Morrissey, her husband Joseph Pond and their two young children moved to Newcastle-upon-Tyne from Belfast in July and are enjoying the change so far.

"We are living in a little town in Northumberland and we're surrounded by the beautiful countryside," she says. "I have joined a fabulous creative writing department (at Newcastle University), and there are lots of other brilliant poets. It was a big change for our family but we are really happy with the move.

"Of course, I miss my family and friends - we left behind in Belfast everybody we know - my mum is there, my dad and stepmum, my brother and his kids. But we've had lots of visitors and it's only a 35-minute flight so we're still going to be able to keep in touch."

Morrissey has fond memories of growing up in Belfast after moving from Craigavon at the age of six. Her Catholic-born father and English mother, who came from an Anglican background, had met at a Communist Party meeting and had no religious leanings - for which Morrissey is thankful.

"We had a very different upbringing and I'm very grateful to my parents for that, for giving us a different perspective," she says. "We had really good values instilled in us by our parents. When things get very tribal and divided between two groups of people, much of reality is predetermined by which side of the divide you stand on and where your values were formed. It was very liberating not to be on either side and to feel quite apart from those two dynamics."

Morrissey pursued her love of English by studying the subject, along with German, at Trinity College Dublin and then made the move to Japan. She remembers being assigned to an ancient, tiny village and living in an upstairs flat next to a rice field from where she could hear the frogs singing all night long.

Just three days after arriving, she met her future husband, who had studied Japanese at university in Arizona and was aiming to become fluent in the language. They married in a temple nine months later in Morrissey's village, moved to New Zealand after a further year in Japan before settling in Belfast in 1999.

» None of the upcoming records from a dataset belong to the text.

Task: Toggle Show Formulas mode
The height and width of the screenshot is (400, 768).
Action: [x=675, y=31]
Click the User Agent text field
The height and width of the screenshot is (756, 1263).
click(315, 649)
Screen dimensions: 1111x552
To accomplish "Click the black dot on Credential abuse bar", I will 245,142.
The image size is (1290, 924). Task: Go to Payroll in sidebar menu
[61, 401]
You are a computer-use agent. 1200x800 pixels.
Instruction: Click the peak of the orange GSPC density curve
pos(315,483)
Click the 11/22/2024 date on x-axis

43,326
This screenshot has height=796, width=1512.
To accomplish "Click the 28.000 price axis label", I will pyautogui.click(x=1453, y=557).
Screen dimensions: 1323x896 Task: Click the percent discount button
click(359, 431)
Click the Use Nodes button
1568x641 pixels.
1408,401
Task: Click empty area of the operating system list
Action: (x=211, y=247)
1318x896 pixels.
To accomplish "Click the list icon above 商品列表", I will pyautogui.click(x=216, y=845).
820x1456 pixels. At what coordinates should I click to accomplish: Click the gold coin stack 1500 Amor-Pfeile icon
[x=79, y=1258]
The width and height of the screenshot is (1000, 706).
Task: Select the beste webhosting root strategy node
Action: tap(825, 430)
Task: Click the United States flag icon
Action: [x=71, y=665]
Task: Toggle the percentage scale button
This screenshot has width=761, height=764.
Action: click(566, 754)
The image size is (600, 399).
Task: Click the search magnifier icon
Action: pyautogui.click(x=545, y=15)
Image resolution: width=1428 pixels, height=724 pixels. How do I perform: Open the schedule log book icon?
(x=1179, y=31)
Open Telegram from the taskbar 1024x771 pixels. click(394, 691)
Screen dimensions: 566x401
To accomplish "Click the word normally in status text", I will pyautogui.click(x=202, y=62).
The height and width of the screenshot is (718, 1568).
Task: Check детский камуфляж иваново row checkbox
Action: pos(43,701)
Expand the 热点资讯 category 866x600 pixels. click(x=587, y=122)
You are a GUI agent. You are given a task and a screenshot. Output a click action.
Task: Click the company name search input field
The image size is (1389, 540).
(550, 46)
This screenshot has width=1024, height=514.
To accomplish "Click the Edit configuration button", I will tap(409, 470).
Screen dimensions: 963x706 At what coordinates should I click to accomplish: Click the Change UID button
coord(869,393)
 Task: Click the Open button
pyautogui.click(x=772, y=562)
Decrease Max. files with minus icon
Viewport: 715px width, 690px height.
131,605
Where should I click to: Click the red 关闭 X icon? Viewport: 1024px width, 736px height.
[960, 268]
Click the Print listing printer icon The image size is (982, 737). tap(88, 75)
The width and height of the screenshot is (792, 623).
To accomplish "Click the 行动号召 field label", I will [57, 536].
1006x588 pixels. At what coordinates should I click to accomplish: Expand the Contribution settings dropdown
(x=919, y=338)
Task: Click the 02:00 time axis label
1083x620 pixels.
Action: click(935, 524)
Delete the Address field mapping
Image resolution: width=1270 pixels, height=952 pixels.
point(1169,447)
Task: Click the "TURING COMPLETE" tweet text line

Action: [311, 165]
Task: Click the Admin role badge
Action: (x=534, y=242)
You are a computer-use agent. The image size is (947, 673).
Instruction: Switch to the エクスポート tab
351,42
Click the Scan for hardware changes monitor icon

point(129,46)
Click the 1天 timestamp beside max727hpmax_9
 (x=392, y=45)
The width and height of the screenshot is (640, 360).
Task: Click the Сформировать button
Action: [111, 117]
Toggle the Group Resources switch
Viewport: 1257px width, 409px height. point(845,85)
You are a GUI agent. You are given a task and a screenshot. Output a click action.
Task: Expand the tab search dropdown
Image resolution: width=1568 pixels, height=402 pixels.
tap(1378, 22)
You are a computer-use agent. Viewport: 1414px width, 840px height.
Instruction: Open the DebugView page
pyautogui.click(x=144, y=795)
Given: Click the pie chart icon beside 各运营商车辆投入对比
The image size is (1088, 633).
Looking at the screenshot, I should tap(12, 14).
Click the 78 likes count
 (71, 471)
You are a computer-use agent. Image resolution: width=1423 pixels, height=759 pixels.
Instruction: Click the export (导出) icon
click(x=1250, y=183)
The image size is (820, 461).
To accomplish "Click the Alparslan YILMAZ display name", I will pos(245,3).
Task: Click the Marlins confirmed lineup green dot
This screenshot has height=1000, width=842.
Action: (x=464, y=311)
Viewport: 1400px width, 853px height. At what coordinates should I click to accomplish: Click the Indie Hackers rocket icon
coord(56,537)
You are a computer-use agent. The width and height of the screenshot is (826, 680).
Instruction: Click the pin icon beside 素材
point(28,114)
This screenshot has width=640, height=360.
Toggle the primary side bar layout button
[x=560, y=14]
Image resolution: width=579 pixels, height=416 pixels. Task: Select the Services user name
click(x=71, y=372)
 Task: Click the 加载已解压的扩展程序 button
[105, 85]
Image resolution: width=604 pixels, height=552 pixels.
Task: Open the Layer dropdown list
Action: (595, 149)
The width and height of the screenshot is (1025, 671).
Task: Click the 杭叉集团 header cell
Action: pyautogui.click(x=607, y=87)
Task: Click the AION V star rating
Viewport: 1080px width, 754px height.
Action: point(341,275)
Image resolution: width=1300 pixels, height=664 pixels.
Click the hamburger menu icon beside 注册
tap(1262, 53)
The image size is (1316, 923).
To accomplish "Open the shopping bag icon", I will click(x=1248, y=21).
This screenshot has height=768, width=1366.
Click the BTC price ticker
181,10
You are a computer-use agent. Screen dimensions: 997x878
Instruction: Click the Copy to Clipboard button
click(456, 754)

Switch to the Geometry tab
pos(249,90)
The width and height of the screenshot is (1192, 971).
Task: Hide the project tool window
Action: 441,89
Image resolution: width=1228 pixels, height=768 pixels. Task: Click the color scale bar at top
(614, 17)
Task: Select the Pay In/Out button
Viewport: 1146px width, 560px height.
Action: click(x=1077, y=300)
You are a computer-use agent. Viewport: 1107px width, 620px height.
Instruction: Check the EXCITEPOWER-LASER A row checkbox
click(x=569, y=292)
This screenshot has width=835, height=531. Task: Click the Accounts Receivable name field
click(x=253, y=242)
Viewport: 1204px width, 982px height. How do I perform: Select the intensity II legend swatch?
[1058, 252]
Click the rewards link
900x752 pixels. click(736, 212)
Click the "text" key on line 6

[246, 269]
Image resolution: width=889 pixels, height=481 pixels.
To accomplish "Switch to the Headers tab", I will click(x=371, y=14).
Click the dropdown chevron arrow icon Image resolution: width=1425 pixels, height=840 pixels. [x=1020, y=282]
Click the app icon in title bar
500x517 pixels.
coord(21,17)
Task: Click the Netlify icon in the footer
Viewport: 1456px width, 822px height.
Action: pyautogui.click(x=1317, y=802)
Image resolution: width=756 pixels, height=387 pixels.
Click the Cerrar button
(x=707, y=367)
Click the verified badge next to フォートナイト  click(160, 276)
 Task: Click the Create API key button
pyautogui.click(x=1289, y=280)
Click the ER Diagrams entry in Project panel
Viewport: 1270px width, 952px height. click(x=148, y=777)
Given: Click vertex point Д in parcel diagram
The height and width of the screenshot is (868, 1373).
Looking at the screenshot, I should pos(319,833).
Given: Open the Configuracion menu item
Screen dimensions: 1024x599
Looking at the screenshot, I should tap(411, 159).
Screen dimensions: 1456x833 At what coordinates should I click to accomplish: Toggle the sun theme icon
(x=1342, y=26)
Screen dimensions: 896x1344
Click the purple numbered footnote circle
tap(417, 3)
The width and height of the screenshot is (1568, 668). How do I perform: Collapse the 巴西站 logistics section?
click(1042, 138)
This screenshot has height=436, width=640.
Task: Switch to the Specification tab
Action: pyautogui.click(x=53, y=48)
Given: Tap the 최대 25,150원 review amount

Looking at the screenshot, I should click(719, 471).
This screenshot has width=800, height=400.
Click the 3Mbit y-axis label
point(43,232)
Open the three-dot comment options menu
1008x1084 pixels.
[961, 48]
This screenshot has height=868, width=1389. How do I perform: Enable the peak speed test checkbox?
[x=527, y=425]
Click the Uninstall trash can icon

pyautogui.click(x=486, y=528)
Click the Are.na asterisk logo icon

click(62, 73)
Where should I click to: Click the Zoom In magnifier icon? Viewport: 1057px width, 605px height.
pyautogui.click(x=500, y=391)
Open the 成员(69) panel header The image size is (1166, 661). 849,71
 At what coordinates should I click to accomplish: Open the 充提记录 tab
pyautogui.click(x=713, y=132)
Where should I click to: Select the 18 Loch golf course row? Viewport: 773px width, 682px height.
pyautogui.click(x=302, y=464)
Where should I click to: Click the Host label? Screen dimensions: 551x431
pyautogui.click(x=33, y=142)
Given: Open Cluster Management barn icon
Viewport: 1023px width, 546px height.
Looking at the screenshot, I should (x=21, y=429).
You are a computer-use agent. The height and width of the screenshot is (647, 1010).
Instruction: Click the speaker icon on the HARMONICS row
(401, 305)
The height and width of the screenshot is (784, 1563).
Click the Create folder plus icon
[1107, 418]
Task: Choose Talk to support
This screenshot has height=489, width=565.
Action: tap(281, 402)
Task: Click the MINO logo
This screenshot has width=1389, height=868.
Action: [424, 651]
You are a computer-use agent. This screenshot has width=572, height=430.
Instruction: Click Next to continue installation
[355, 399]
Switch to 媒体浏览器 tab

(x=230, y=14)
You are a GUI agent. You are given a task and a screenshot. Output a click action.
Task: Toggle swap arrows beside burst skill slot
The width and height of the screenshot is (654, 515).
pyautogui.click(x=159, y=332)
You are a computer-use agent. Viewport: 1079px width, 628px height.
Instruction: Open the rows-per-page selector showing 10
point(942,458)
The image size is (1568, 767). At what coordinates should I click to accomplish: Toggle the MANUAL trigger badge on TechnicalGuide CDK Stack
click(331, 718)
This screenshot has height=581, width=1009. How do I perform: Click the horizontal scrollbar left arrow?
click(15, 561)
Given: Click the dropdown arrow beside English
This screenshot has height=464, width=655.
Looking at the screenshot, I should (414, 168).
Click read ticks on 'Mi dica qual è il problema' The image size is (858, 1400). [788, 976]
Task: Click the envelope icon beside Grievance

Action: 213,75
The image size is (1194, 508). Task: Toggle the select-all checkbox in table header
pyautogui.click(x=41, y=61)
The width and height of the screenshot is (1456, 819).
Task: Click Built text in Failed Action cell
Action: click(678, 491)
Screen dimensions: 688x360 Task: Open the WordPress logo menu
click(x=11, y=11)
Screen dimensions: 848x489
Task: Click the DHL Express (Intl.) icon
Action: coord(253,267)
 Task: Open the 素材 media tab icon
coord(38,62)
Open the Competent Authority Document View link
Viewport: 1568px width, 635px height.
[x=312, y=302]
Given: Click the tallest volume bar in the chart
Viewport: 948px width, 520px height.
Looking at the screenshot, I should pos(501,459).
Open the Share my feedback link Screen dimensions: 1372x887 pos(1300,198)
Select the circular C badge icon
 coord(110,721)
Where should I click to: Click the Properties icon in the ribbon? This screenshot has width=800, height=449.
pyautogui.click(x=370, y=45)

Now, they have two young children: Augustine, who is turning 11 soon, and Sofia (8). She and Joseph enjoy seeing the fruits of their children's vivid imaginations. Morrissey adds: "My son writes sagas with multiple parts and both children have got fantastic imaginations. But I don't think that's got anything to do with their parents, it's just to do with being a child - all children have fantastic imaginations.
"Motherhood has always inspired me to write. Poems about my children have filled my last three collections. It's something about that intensity of scrutiny I suppose - it gives you ideas. Also, the depth of feeling."